L’Euro profite des bons chiffres de l’emploi américain

Recommandation : Vente de l’euro (moyen terme)
Taux Spot : EUR/USD
Cours au 06/08/12 : 1 EUR = 1.2349 USD

En début de semaine dernière, l’Euro a perdu de la valeur retombant sous la barre des 1.22 $, il est ensuite fortement remonté dans la journée de vendredi pour clôturer à 1.2388 $. La tendance est légèrement baissière en ce début de semaine.

Actualités

En milieu de semaine dernière, la Fed n’a pas annoncé de nouvelles mesures d’aide à l’économie, ni même de signaux allant en ce sens. Le lendemain, c’est au tour de la BCE de décevoir les cambistes, en maintenant le taux d’intérêt directeur inchangé à 0.75 % et en ne faisant pas d’annonce concernant des mesures d’assouplissement budgétaire. Mario Draghi, président de la BCE, avait pourtant annoncé que la BCE pourrait intervenir sur le marché des obligations, ce qui a fait naître les attentes.
Les banques centrales restent dans l’inaction cette semaine, ce qui tend les taux de rendement des obligations italiennes et espagnoles. Le taux italien est remonté à 6.33 % et le taux espagnol à 7.17 %.
Le marché des devises a été apaisé en fin de semaine avec la publication des chiffres de l’emploi aux États-Unis, pour le mois de juillet. Le nombre de personnes employées, hors industrie agricole, a progressé de 163 000 au mois de juillet alors qu’une hausse de seulement 100 000 était attendue.
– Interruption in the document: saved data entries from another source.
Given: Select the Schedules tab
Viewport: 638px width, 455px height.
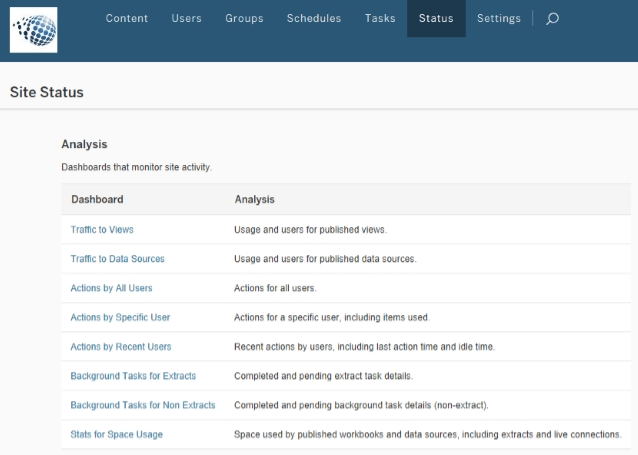Looking at the screenshot, I should click(313, 18).
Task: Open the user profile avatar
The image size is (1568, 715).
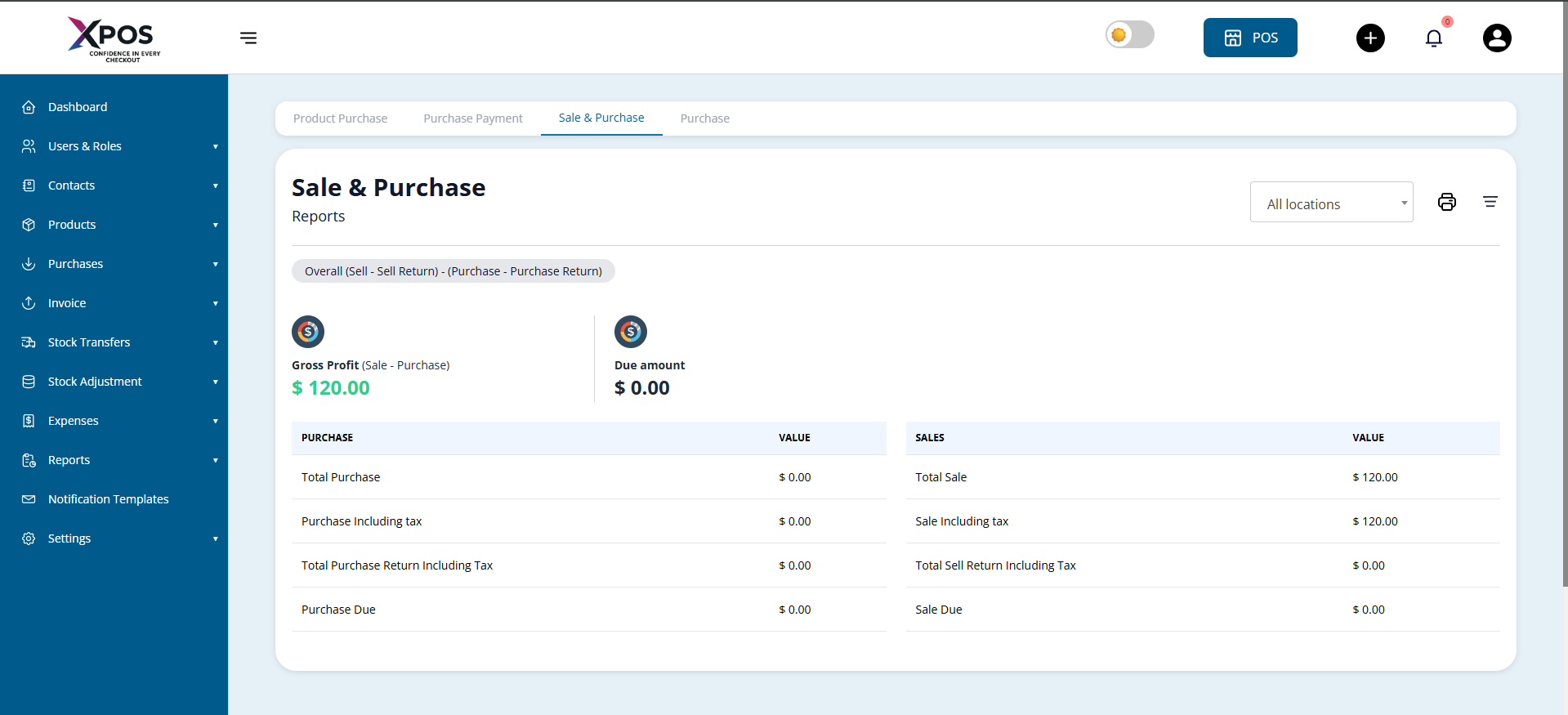Action: coord(1496,38)
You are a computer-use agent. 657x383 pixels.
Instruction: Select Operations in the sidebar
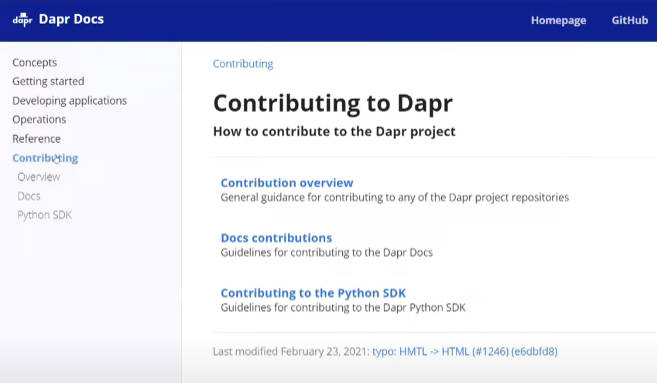39,119
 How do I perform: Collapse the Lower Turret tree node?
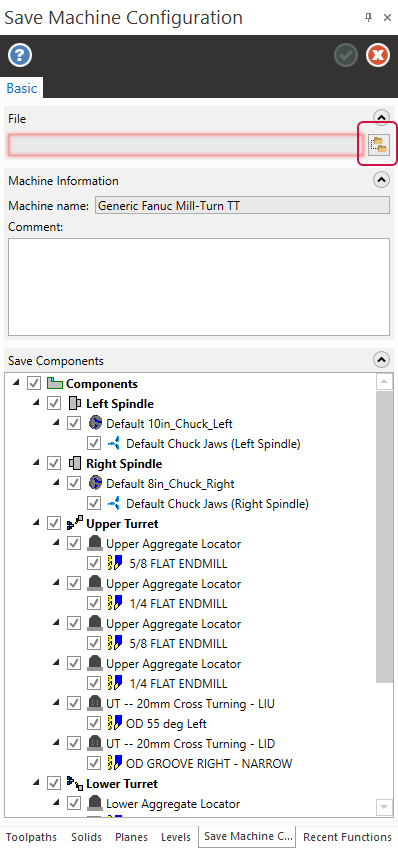tap(36, 783)
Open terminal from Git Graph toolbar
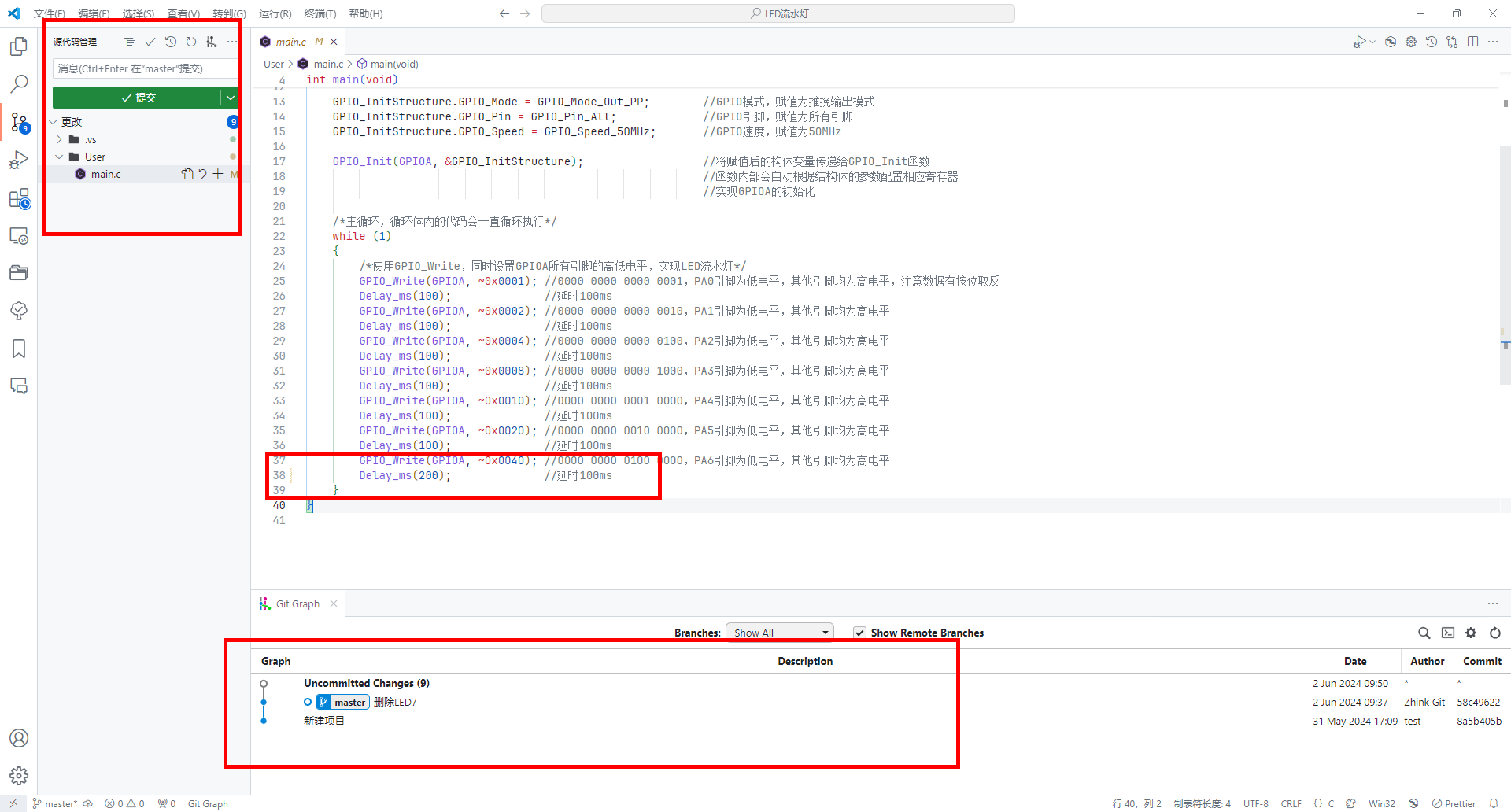Viewport: 1511px width, 812px height. click(x=1447, y=633)
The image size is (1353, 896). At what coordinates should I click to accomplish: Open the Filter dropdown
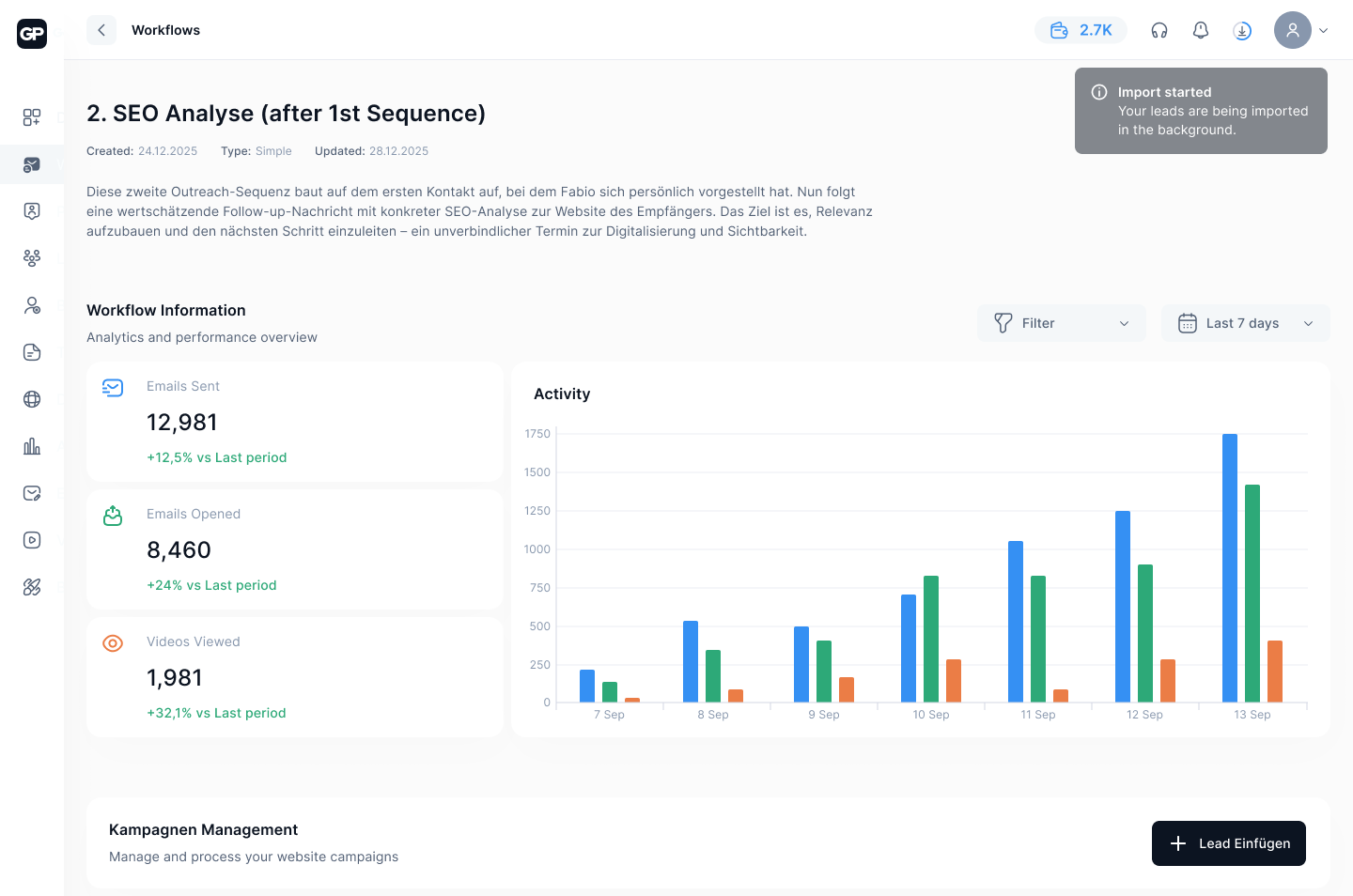1061,322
Les embauches dans le secteur privé ont été encore plus importantes à 172 000 contre 110 000 attendus. Malgré cela, le taux de chômage prend tout de même 0.1 point à 8.3 %.
L’indice PMI du secteur des services a été publié vendredi en hausse à 52.6 (+0.6) alors que les cambistes prévoyaient une baisse.

Macroéconomie

La Fed a indiqué que le taux d’intérêt directeur resterait proche de 0 % pendant encore au mois deux ans, elle a également prolongé son programme d’échange d’obligations, appelée « opération twist ». Mais elle n’a annoncé aucune mesure concernant un nouvel assouplissement quantitatif, ce qui a déçu les cambistes qui avaient d’ors et déjà anticipé cette opération. Ces derniers se sont tournés vers le dollar au détriment des principales autres devises.
La BCE a également déçu, après les propos de Mario Draghi, les investisseurs attendaient des mesures forte de la part de la BCE concernant son soutien à la zone euro et notamment les taux de rendement des obligations espagnoles et italiennes trop élevés, jugés insoutenable à long terme.
En fin de semaine, les bons chiffres de l’emploi et du secteur des services aux États-Unis permettent de rassurer les cambistes. Après un regain de confiance dans l’économie américaine, ils se tournent vers des valeurs jugées plus risqués comme l’euro, bien que les craintes d’une explosion de la zone euro s’éloignent. La probabilité d’une intervention de la Fed, sous la forme d’un QE3, lors de la prochaine réunion de la politique monétaire de la Fed le 13 septembre prochain, s’éloigne également.

Risque

L’euro a atteint son plus bas niveau depuis juin 2010 le 24 juillet, à 1.2043 $. La reprise actuelle ne devrait pas durer du fait de la faible probabilité d’une intervention de la BCE. Les analystes tablent sur un euro à 1.20 voire 1.15 $ dans les prochaines semaines.
Du côté américain, le président le Fed, Ben Bernanke, fera une intervention cet après midi qui sera suivie de près par les cambistes bien qu’aucune mesure d’assouplissement quantitatif ne soit attendue.

Agenda de la semaine

En plus des différentes interventions des banques centrales, des indicateurs seront attendus. Les commandes industrielles en Allemagne devraient reculer de 1 % au mois de juillet après une hausse de 0.6 % le mois précédent. La production industrielle allemande est également attendue en baisse à -0.8 % après une hausse de 1.6 %.
Aux États-Unis, la productivité non agricole devrait progresser de 1.4 % après une baisse au mois de juin alors que la progression des coûts de la main d’œuvre devrait se réduire à 0.5 %. Jeudi les chiffres hebdomadaires du chômage seront publiés ainsi que le solde de la balance commerciale qui devrait réduire légèrement son déficit.

Conclusion

La tendance globalement baissière des dernières semaines s’est retournée lors des jours passés grâce notamment à un regain d’optimisme aux États-Unis qui redonne le goût du risque aux investisseurs. Néanmoins l’euro ne devrait pas profiter très longtemps de cette hausse et pourrait rapidement atteindre le seuil de 1.20 $.